In reality, Bush is a pimp for the moneyed interests and corporations who wield most of the wealth and power in the United States. Bush, his administration and Congress represent the interests of this tiny slice of the United States population with unwavering dedication. Money, profits, and property are the paramount elements in their perverse system of values. And by their reckoning, people are commodities. Those amongst the population who are fit to work are whores who exist to service their needs and satisfy their desires. And the aristocracy’s goal is to entice or extort their whores to perform as cheaply as possible. Disabled, infirm, elderly, and unemployable individuals are “useless eaters” who have no intrinsic value because they cannot produce profits. Ergo federal programs supporting their meaningless existences are rapidly shrinking.
Consider this excerpt from Bush’s laudatory speech (even a whore needs to have their ass kissed once in a while):
"Today, on Labor Day, we honor those who work, and we honor those who work because, in so doing, we recognize that one of the reasons why we're the economic leader in the world is because of our work force. And the fundamental question facing the country is, how do we continue to be the economic leader in the world? What do we do to make sure that, when people look around the world next year, and 10 years from now, they say, the United States is still the most powerful economy in the world? I think that's an important goal to have, because when we're the most powerful economy in the world, it means our people benefit. It means there's job opportunities. That's what we want. We want people working. We want people to realize their dreams."

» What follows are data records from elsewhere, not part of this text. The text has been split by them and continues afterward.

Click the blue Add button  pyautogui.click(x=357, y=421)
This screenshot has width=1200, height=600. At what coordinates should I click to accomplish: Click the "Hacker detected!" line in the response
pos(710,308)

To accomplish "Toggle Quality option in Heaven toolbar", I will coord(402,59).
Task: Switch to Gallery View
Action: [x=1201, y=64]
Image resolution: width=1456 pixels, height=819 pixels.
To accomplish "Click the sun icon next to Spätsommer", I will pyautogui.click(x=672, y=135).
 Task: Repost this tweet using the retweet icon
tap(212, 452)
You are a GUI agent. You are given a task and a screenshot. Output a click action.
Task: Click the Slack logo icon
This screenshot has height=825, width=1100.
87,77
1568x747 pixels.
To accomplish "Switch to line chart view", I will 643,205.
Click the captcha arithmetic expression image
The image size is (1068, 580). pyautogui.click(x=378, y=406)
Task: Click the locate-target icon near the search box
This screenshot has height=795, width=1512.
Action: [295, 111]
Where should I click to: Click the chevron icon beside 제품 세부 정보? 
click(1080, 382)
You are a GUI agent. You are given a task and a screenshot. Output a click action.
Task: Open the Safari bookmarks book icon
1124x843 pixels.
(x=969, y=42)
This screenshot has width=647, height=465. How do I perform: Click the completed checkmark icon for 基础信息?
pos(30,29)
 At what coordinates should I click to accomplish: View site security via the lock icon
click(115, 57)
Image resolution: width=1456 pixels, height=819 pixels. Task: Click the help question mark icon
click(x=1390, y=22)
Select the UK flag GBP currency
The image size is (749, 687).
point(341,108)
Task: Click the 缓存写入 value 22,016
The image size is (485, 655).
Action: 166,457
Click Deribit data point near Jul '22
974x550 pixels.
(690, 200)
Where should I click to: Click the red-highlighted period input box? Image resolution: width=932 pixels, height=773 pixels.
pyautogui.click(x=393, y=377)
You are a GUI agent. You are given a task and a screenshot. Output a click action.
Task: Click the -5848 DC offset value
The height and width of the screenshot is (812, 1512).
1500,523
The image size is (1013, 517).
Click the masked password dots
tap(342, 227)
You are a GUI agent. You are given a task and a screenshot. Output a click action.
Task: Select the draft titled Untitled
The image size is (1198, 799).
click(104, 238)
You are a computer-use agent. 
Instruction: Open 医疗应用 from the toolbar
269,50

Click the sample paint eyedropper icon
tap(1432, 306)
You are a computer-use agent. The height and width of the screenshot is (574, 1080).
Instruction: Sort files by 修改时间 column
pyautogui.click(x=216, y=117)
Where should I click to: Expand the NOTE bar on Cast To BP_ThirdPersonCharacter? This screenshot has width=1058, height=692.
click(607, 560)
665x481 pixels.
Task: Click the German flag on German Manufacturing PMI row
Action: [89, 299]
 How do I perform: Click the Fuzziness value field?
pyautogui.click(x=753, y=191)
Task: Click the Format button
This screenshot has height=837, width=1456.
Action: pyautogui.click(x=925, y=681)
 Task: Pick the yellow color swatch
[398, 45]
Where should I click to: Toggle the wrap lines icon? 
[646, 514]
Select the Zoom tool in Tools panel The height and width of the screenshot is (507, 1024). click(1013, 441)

Bush wants to keep the “people working” so he and “his base” can continue to “realize their dreams.” Wage slaves in the United States who still believe they can achieve the American Dream are chasing a one in a million shot. Not unlike a gambling casino, the odds they face are tremendous and the house almost always wins. Almost no one successfully scales the craggy peaks separating the poor from the rich in the United States. Yet like those who run the gaming industry, the aristocrats atop the economic order need that occasional “big winner” to “prove” that the system is still a meritocracy.